▶ _书面指令 1_
请将下文目标跟踪笔记中从“yolo （you only”到“坐标loss + 类别loss。”的部分原样打印出来。

─── 文本片段

[深度学习 - 实操笔记] yoloV3多物体追踪-自己编写pytorch代码

深度学习目标跟踪

1. 实质：通过卷积神经网络得到特征图，输出分类和位置。

2. 目标跟踪的分类：

① 单类多目标跟踪：MTCNN、Retinaface…
② 多类多目标跟踪：RCNN、SPP-Net、Fast-RCNN/Faster-RCNN、SSD…

（1） RCNN：

通过聚类得到搜索框（强行缩放），在通过卷积提取特征，最后放入SVM进行分类。
速度慢，准确率不高。

（2） SPP-Net：

主要使用了空间金字塔池化，对不同尺寸的框进行缩放。使得缩放后的尺寸，可以进入FC层，进行输出。

（4）Fast-RCNN：

步骤：CNN卷积、候选框、ROIPooling层、FC输出。
候选框是通过选择性搜索得到，找到所有的候选框十分耗时。
ROIPooling层的目的是将候选框resize到统一的大小。

（5）Faster-RCNN

将FastRCNN中的ROI，替换成RPN网络。

（6）总结：

可见大部分多类多目标的跟踪中，主要问题和改进都集中在对候选框的选择，在yoloV2以后候选框的选择引入了anchor机制。

yolo （you only look once）

1. yoloV1：

（1）步骤：
第一步，先将原图划分为S * S的格子。（7*7）每个格子都有自己的置信度，通过置信度判断格子有无目标，并且进行分类。如果格子有目标，则进入第二步。
第二步，每个格子根据其中心点都可以得到两个建议框，（提前设置以中心点为原点的两个框/实质就是anchor框）即中心点固定，建议框和实际框做偏移。
（2）缺点：一个格子只能确定一种目标。（实际图片中，一个格子包含的信息可能不止一个/种目标）；并且当存在小物体或者大物体时，很难预测得到。
（3）输入输出：输入为448 * 448 * 3的图片，输出7 * 7 * （5 * 2 + 20）。即49个格子，每个格子2个anchor框（置信度+坐标位置），20个类别。
（4）损失函数：置信度loss + 坐标loss + 类别loss。

2. yoloV2

（1）主干网络：darknet19
整个网络都是卷积，因此可以多尺寸输入。
实际使用anchor机制将输入改成416 * 416。
输出层则通过一个输出层改为我们所需要的输出。

──────

▶ _书面指令 2_
请原样输出下方记录中从第一行起至包含“Action: pyautogui.click(x=528, y=40)”的那一行为止的各行，首尾两行均包括在内。

─── 记录摘录

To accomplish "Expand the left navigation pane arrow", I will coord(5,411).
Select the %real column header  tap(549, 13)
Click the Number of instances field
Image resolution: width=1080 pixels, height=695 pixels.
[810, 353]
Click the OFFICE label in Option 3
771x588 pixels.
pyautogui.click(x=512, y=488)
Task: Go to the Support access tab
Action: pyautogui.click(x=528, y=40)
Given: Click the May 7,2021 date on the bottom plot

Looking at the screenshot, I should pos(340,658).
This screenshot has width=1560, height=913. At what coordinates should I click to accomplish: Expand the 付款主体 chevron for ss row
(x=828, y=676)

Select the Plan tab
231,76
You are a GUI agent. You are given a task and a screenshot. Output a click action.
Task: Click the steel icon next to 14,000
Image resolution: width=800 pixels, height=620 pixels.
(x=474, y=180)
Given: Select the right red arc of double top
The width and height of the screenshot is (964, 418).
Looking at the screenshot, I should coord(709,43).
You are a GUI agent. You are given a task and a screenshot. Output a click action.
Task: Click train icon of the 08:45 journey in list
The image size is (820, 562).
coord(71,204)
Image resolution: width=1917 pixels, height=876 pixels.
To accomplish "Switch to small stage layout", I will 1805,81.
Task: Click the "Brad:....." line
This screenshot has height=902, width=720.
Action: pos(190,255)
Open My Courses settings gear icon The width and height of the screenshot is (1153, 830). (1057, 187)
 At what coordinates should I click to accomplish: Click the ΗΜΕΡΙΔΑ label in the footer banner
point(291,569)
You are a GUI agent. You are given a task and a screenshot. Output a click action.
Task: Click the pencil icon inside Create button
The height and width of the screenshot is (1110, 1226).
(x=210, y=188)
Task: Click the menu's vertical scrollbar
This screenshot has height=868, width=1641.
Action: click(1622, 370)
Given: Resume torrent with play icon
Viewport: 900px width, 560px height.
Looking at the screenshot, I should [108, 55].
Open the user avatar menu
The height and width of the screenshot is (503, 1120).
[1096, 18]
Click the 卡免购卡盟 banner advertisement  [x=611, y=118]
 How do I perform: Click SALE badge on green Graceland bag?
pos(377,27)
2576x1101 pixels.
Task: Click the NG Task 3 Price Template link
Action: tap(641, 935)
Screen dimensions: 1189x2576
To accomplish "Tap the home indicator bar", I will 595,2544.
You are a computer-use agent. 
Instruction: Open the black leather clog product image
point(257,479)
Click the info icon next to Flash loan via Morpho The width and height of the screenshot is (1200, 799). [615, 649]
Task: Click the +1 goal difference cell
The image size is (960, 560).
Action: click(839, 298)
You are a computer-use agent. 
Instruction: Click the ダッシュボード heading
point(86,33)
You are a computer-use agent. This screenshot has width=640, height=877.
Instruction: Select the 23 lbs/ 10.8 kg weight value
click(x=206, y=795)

──────

▶ _练习输出 1_
yolo （you only look once）

1. yoloV1：

（1）步骤：
第一步，先将原图划分为S * S的格子。（7*7）每个格子都有自己的置信度，通过置信度判断格子有无目标，并且进行分类。如果格子有目标，则进入第二步。
第二步，每个格子根据其中心点都可以得到两个建议框，（提前设置以中心点为原点的两个框/实质就是anchor框）即中心点固定，建议框和实际框做偏移。
（2）缺点：一个格子只能确定一种目标。（实际图片中，一个格子包含的信息可能不止一个/种目标）；并且当存在小物体或者大物体时，很难预测得到。
（3）输入输出：输入为448 * 448 * 3的图片，输出7 * 7 * （5 * 2 + 20）。即49个格子，每个格子2个anchor框（置信度+坐标位置），20个类别。
（4）损失函数：置信度loss + 坐标loss + 类别loss。

▶ _练习输出 2_
To accomplish "Expand the left navigation pane arrow", I will coord(5,411).
Select the %real column header  tap(549, 13)
Click the Number of instances field
Image resolution: width=1080 pixels, height=695 pixels.
[810, 353]
Click the OFFICE label in Option 3
771x588 pixels.
pyautogui.click(x=512, y=488)
Task: Go to the Support access tab
Action: pyautogui.click(x=528, y=40)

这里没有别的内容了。